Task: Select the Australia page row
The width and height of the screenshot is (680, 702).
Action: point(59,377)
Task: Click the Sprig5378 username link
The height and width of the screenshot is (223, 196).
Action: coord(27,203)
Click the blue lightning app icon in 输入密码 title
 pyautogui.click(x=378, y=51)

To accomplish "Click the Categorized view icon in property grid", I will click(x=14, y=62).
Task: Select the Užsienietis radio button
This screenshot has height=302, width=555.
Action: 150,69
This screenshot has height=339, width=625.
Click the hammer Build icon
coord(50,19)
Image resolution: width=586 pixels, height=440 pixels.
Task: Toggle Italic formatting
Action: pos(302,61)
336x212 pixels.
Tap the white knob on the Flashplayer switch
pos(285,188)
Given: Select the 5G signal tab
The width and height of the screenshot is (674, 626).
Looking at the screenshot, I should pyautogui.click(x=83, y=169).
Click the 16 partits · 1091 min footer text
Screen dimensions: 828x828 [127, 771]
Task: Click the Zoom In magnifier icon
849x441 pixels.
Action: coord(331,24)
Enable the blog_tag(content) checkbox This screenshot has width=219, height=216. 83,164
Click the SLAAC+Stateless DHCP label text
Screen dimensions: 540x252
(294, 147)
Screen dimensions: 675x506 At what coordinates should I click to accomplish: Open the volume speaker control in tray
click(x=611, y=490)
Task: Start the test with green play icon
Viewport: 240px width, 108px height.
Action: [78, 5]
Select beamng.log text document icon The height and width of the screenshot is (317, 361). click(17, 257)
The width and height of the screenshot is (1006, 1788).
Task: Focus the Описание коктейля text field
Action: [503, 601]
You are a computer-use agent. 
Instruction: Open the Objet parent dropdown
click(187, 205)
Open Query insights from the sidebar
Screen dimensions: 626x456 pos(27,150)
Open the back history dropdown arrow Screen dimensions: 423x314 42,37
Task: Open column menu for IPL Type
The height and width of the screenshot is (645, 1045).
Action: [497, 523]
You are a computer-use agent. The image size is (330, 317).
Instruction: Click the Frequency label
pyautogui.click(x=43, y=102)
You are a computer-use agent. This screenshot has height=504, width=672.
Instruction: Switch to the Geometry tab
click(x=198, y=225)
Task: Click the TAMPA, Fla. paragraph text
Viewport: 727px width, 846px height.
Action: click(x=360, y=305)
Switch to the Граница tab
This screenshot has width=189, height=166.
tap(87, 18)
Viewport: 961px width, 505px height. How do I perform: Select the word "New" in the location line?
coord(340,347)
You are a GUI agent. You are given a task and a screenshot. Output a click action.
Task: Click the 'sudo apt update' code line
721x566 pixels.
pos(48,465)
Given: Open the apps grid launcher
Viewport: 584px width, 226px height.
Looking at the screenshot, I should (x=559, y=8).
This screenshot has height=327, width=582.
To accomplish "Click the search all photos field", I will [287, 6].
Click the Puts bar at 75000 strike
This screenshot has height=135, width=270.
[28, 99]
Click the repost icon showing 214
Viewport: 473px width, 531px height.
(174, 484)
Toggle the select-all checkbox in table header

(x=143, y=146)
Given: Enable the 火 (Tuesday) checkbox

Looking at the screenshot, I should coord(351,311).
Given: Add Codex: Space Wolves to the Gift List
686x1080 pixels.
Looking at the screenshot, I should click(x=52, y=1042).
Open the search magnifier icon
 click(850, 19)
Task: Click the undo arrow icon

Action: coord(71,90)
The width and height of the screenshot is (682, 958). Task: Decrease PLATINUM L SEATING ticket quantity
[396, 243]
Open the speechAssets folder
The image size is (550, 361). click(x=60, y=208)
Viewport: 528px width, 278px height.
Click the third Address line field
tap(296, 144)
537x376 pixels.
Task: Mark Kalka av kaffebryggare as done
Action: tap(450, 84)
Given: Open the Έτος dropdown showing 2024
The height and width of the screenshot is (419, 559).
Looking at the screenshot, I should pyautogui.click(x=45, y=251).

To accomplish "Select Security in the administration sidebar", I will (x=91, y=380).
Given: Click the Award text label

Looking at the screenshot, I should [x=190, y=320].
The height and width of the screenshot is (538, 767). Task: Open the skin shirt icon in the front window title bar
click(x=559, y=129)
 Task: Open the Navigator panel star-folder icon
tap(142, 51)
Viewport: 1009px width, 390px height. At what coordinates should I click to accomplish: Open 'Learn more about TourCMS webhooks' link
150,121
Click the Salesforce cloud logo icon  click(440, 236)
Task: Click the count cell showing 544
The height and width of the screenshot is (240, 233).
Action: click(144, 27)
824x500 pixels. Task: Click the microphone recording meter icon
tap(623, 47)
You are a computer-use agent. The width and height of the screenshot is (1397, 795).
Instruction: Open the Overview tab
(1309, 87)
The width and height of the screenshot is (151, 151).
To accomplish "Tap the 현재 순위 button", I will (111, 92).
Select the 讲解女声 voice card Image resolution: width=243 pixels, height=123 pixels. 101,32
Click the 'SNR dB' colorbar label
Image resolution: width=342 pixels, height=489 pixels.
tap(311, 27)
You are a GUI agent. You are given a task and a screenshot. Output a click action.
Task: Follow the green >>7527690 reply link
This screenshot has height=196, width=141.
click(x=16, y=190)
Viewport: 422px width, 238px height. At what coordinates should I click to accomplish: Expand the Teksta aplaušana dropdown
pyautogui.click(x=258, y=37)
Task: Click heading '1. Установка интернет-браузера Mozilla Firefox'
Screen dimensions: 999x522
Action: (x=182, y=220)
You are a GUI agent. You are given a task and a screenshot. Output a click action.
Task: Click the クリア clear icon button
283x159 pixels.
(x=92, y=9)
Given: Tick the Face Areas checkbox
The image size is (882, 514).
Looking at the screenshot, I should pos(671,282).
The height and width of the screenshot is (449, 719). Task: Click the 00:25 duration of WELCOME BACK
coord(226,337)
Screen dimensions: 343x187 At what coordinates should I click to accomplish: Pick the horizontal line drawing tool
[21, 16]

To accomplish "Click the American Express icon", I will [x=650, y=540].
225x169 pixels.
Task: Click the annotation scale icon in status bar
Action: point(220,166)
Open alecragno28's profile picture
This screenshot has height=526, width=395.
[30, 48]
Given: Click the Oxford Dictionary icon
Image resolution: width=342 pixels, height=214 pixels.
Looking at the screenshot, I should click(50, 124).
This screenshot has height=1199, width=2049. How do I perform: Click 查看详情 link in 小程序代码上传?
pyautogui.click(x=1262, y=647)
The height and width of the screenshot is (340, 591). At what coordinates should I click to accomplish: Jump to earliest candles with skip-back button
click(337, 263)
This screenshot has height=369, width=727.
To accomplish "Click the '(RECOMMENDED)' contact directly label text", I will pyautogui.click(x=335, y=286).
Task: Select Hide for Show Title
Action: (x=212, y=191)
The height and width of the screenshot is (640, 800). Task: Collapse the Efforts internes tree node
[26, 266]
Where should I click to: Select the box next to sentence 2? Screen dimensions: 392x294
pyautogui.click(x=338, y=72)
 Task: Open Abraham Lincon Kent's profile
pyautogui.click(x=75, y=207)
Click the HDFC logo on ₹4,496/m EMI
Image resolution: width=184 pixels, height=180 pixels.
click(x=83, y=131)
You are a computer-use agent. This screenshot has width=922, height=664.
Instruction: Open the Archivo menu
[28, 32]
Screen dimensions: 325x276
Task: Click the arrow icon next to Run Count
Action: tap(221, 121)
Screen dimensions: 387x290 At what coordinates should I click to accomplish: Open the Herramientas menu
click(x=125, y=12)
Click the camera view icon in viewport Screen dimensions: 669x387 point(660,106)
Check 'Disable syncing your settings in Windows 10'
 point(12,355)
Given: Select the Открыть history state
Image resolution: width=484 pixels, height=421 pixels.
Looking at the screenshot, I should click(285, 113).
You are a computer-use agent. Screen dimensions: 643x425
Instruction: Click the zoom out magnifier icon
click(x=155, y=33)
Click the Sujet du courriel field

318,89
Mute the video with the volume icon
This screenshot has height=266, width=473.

------

*REQUIRED ACTION*: Return each line of the data exactly as it was given.

*OUTPUT OF THE EXERCISE*:
Task: Select the Australia page row
The width and height of the screenshot is (680, 702).
Action: point(59,377)
Task: Click the Sprig5378 username link
The height and width of the screenshot is (223, 196).
Action: coord(27,203)
Click the blue lightning app icon in 输入密码 title
 pyautogui.click(x=378, y=51)

To accomplish "Click the Categorized view icon in property grid", I will click(x=14, y=62).
Task: Select the Užsienietis radio button
This screenshot has height=302, width=555.
Action: 150,69
This screenshot has height=339, width=625.
Click the hammer Build icon
coord(50,19)
Image resolution: width=586 pixels, height=440 pixels.
Task: Toggle Italic formatting
Action: pos(302,61)
336x212 pixels.
Tap the white knob on the Flashplayer switch
pos(285,188)
Given: Select the 5G signal tab
The width and height of the screenshot is (674, 626).
Looking at the screenshot, I should pyautogui.click(x=83, y=169).
Click the 16 partits · 1091 min footer text
Screen dimensions: 828x828 [127, 771]
Task: Click the Zoom In magnifier icon
849x441 pixels.
Action: coord(331,24)
Enable the blog_tag(content) checkbox This screenshot has width=219, height=216. 83,164
Click the SLAAC+Stateless DHCP label text
Screen dimensions: 540x252
(294, 147)
Screen dimensions: 675x506 At what coordinates should I click to accomplish: Open the volume speaker control in tray
click(x=611, y=490)
Task: Start the test with green play icon
Viewport: 240px width, 108px height.
Action: [78, 5]
Select beamng.log text document icon The height and width of the screenshot is (317, 361). click(17, 257)
The width and height of the screenshot is (1006, 1788).
Task: Focus the Описание коктейля text field
Action: [503, 601]
You are a computer-use agent. 
Instruction: Open the Objet parent dropdown
click(187, 205)
Open Query insights from the sidebar
Screen dimensions: 626x456 pos(27,150)
Open the back history dropdown arrow Screen dimensions: 423x314 42,37
Task: Open column menu for IPL Type
The height and width of the screenshot is (645, 1045).
Action: [497, 523]
You are a computer-use agent. The image size is (330, 317).
Instruction: Click the Frequency label
pyautogui.click(x=43, y=102)
You are a computer-use agent. This screenshot has height=504, width=672.
Instruction: Switch to the Geometry tab
click(x=198, y=225)
Task: Click the TAMPA, Fla. paragraph text
Viewport: 727px width, 846px height.
Action: click(x=360, y=305)
Switch to the Граница tab
This screenshot has width=189, height=166.
tap(87, 18)
Viewport: 961px width, 505px height. How do I perform: Select the word "New" in the location line?
coord(340,347)
You are a GUI agent. You are given a task and a screenshot. Output a click action.
Task: Click the 'sudo apt update' code line
721x566 pixels.
pos(48,465)
Given: Open the apps grid launcher
Viewport: 584px width, 226px height.
Looking at the screenshot, I should (x=559, y=8).
This screenshot has height=327, width=582.
To accomplish "Click the search all photos field", I will [287, 6].
Click the Puts bar at 75000 strike
This screenshot has height=135, width=270.
[28, 99]
Click the repost icon showing 214
Viewport: 473px width, 531px height.
(174, 484)
Toggle the select-all checkbox in table header

(x=143, y=146)
Given: Enable the 火 (Tuesday) checkbox

Looking at the screenshot, I should coord(351,311).
Given: Add Codex: Space Wolves to the Gift List
686x1080 pixels.
Looking at the screenshot, I should click(x=52, y=1042).
Open the search magnifier icon
 click(850, 19)
Task: Click the undo arrow icon

Action: coord(71,90)
The width and height of the screenshot is (682, 958). Task: Decrease PLATINUM L SEATING ticket quantity
[396, 243]
Open the speechAssets folder
The image size is (550, 361). click(x=60, y=208)
Viewport: 528px width, 278px height.
Click the third Address line field
tap(296, 144)
537x376 pixels.
Task: Mark Kalka av kaffebryggare as done
Action: tap(450, 84)
Given: Open the Έτος dropdown showing 2024
The height and width of the screenshot is (419, 559).
Looking at the screenshot, I should pyautogui.click(x=45, y=251).

To accomplish "Select Security in the administration sidebar", I will (x=91, y=380).
Given: Click the Award text label

Looking at the screenshot, I should [x=190, y=320].
The height and width of the screenshot is (538, 767). Task: Open the skin shirt icon in the front window title bar
click(x=559, y=129)
 Task: Open the Navigator panel star-folder icon
tap(142, 51)
Viewport: 1009px width, 390px height. At what coordinates should I click to accomplish: Open 'Learn more about TourCMS webhooks' link
150,121
Click the Salesforce cloud logo icon  click(440, 236)
Task: Click the count cell showing 544
The height and width of the screenshot is (240, 233).
Action: click(144, 27)
824x500 pixels. Task: Click the microphone recording meter icon
tap(623, 47)
You are a computer-use agent. The width and height of the screenshot is (1397, 795).
Instruction: Open the Overview tab
(1309, 87)
The width and height of the screenshot is (151, 151).
To accomplish "Tap the 현재 순위 button", I will (111, 92).
Select the 讲解女声 voice card Image resolution: width=243 pixels, height=123 pixels. 101,32
Click the 'SNR dB' colorbar label
Image resolution: width=342 pixels, height=489 pixels.
tap(311, 27)
You are a GUI agent. You are given a task and a screenshot. Output a click action.
Task: Follow the green >>7527690 reply link
This screenshot has height=196, width=141.
click(x=16, y=190)
Viewport: 422px width, 238px height. At what coordinates should I click to accomplish: Expand the Teksta aplaušana dropdown
pyautogui.click(x=258, y=37)
Task: Click heading '1. Установка интернет-браузера Mozilla Firefox'
Screen dimensions: 999x522
Action: (x=182, y=220)
You are a GUI agent. You are given a task and a screenshot. Output a click action.
Task: Click the クリア clear icon button
283x159 pixels.
(x=92, y=9)
Given: Tick the Face Areas checkbox
The image size is (882, 514).
Looking at the screenshot, I should pos(671,282).
The height and width of the screenshot is (449, 719). Task: Click the 00:25 duration of WELCOME BACK
coord(226,337)
Screen dimensions: 343x187 At what coordinates should I click to accomplish: Pick the horizontal line drawing tool
[21, 16]

To accomplish "Click the American Express icon", I will [x=650, y=540].
225x169 pixels.
Task: Click the annotation scale icon in status bar
Action: point(220,166)
Open alecragno28's profile picture
This screenshot has height=526, width=395.
[30, 48]
Given: Click the Oxford Dictionary icon
Image resolution: width=342 pixels, height=214 pixels.
Looking at the screenshot, I should click(50, 124).
This screenshot has height=1199, width=2049. How do I perform: Click 查看详情 link in 小程序代码上传?
pyautogui.click(x=1262, y=647)
The height and width of the screenshot is (340, 591). At what coordinates should I click to accomplish: Jump to earliest candles with skip-back button
click(337, 263)
This screenshot has height=369, width=727.
To accomplish "Click the '(RECOMMENDED)' contact directly label text", I will pyautogui.click(x=335, y=286).
Task: Select Hide for Show Title
Action: (x=212, y=191)
The height and width of the screenshot is (640, 800). Task: Collapse the Efforts internes tree node
[26, 266]
Where should I click to: Select the box next to sentence 2? Screen dimensions: 392x294
pyautogui.click(x=338, y=72)
 Task: Open Abraham Lincon Kent's profile
pyautogui.click(x=75, y=207)
Click the HDFC logo on ₹4,496/m EMI
Image resolution: width=184 pixels, height=180 pixels.
click(x=83, y=131)
You are a computer-use agent. This screenshot has width=922, height=664.
Instruction: Open the Archivo menu
[28, 32]
Screen dimensions: 325x276
Task: Click the arrow icon next to Run Count
Action: tap(221, 121)
Screen dimensions: 387x290 At what coordinates should I click to accomplish: Open the Herramientas menu
click(x=125, y=12)
Click the camera view icon in viewport Screen dimensions: 669x387 point(660,106)
Check 'Disable syncing your settings in Windows 10'
 point(12,355)
Given: Select the Открыть history state
Image resolution: width=484 pixels, height=421 pixels.
Looking at the screenshot, I should click(285, 113).
You are a computer-use agent. Screen dimensions: 643x425
Instruction: Click the zoom out magnifier icon
click(x=155, y=33)
Click the Sujet du courriel field

318,89
Mute the video with the volume icon
This screenshot has height=266, width=473.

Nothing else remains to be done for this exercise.